On the papers, the names of men are spelled out in pink lettering. The occupations of women are typed up in rose-colored typeface that might make a real COO cringe, but Cindy is in the field of leaching, and there is nothing professional about selling secrets. There is nothing dignified in supplying information on those who want to live out their lives in privacy, like ordinary people, however bizarre and marvelous they may be. Anomalies like Cindy, and like the bartender, who hides it better than she ever could.

Cindy is willing to bet that whoever’s coming to meet her this afternoon will be especially interested in the man who’s strong enough to lift an oil tank when he’s angry or the young housewife who has fingertips that work like lithium flashlights.

She looks up to see the bartender refilling jars of pitted olives and maraschino cherries.

“How about some music, big boy?”

The bartender visibly bristles, but he obliges. A few seconds later he shuffles into the back of the bar and Christmas music oozes out of the speakers.

“Max, it’s January. Jingle Bell Rock is not going to make the regulars happy.”

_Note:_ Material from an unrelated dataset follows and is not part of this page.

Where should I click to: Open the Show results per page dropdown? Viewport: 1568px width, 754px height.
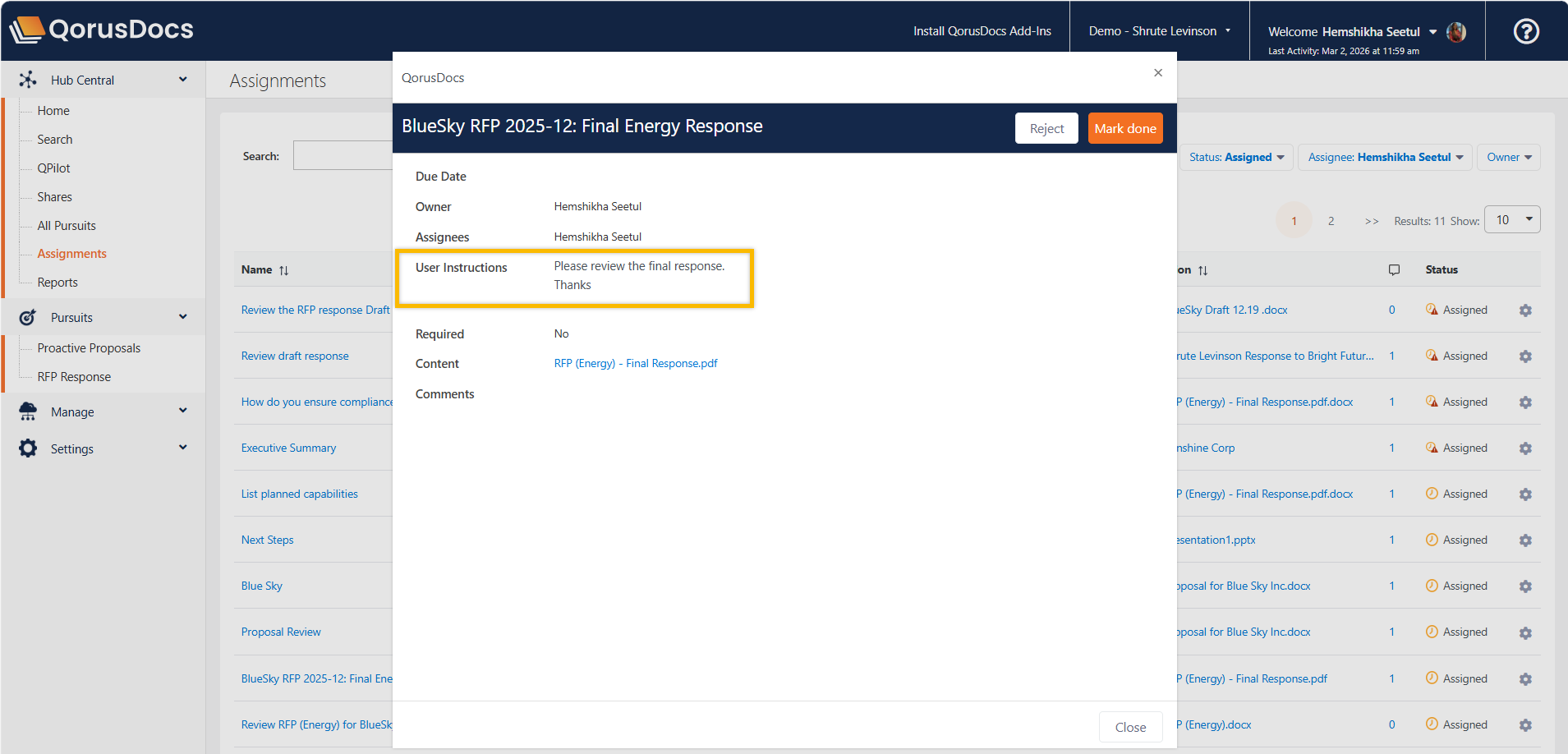click(x=1512, y=220)
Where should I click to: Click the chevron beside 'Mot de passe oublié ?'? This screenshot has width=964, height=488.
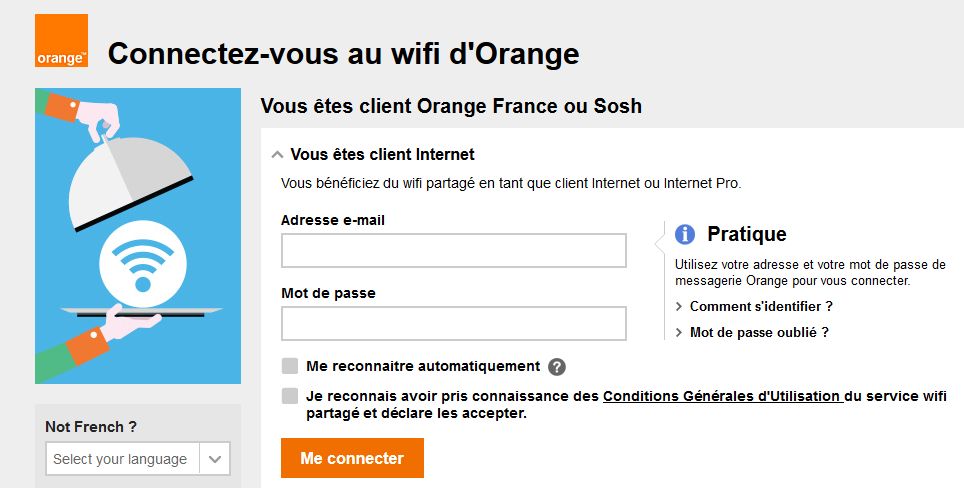(679, 333)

Max grunts, “fuck ‘em,” and fixes himself a drink while Cindy puts in her shiny white cosmetics. Cindy smiles gently enough to look normal. She folds one panty-hosed leg on top of the other and clasps her hands together. Her spiked nails come together in perfect unison.

Before one o’clock, when Max flips the door sign around to “OPEN FOR BUSINESS,” and before the early drinkers slither in, Cindy’s new patron will come walking through the stain glass door, coming to sit right here across from her, where the stuffed Lynx stands on the shelf above the booth with a numb snarl and a shock-still paw pointing at them.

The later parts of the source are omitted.